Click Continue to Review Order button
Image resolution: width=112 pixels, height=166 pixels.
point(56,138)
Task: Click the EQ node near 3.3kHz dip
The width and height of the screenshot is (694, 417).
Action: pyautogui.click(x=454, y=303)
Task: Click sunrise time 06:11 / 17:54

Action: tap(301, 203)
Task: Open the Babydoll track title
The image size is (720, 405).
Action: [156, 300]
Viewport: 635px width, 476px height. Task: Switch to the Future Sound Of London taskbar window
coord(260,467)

==

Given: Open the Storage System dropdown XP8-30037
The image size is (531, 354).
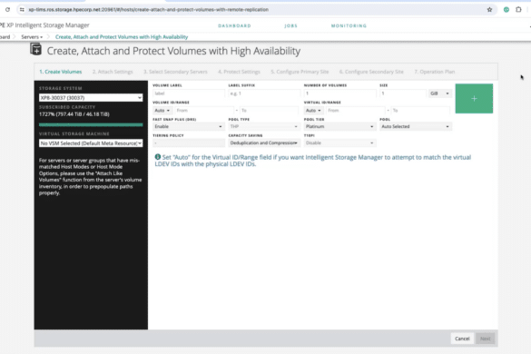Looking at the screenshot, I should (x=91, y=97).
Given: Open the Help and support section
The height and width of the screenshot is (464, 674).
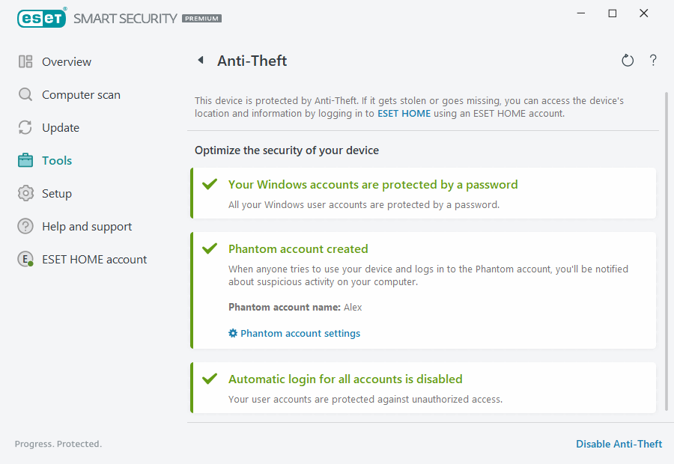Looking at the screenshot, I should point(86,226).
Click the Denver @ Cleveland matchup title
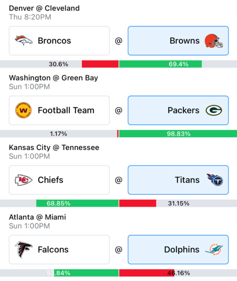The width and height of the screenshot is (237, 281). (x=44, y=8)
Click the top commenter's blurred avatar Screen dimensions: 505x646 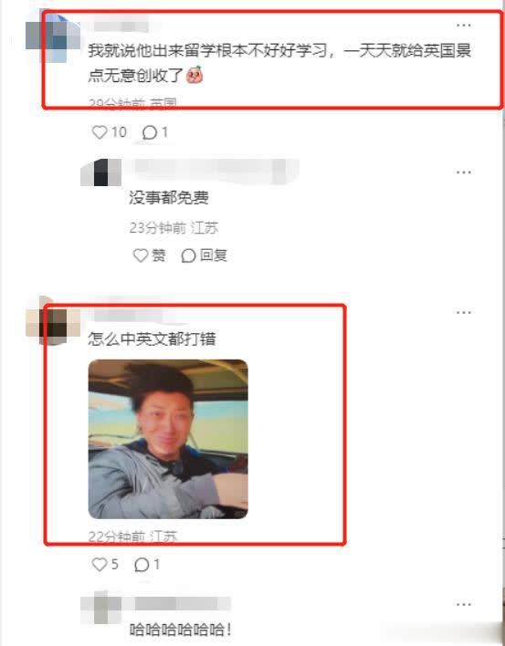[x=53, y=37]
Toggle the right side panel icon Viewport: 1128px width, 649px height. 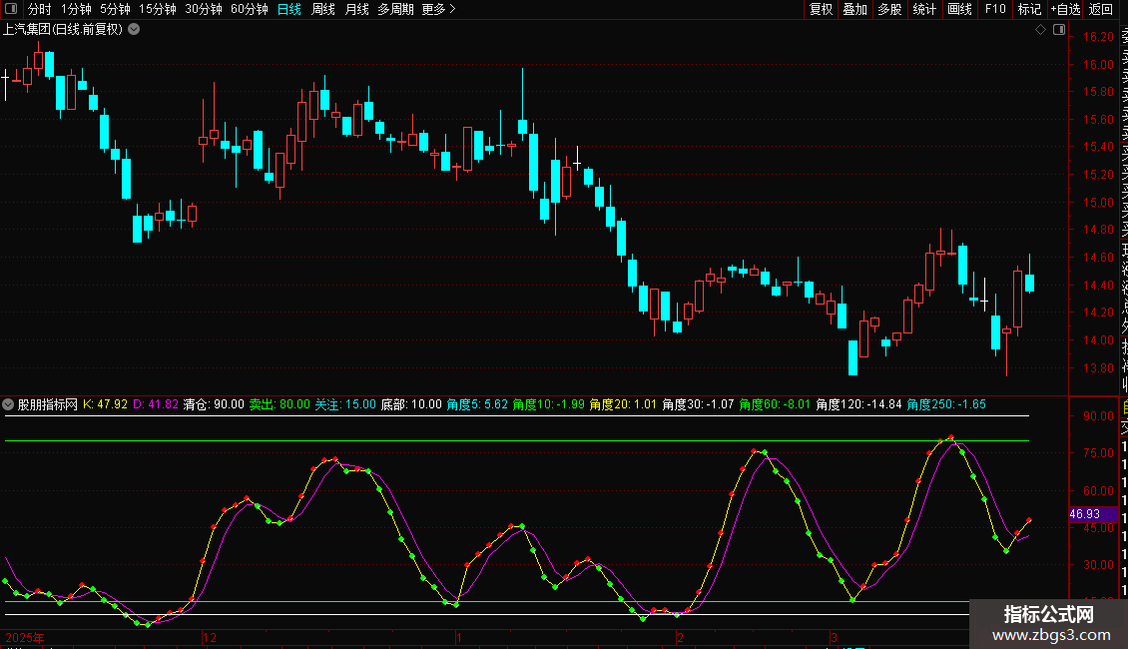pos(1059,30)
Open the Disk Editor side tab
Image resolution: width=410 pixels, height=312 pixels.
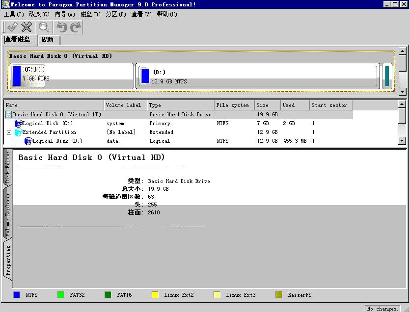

#### WHAT TO WORK ON:
Check each line of the listing above. Copy the ones with the word "Given".

#### RESULT OF THIS EXERCISE:
Given: Open the Storage System dropdown XP8-30037
Given: Open the Help and support section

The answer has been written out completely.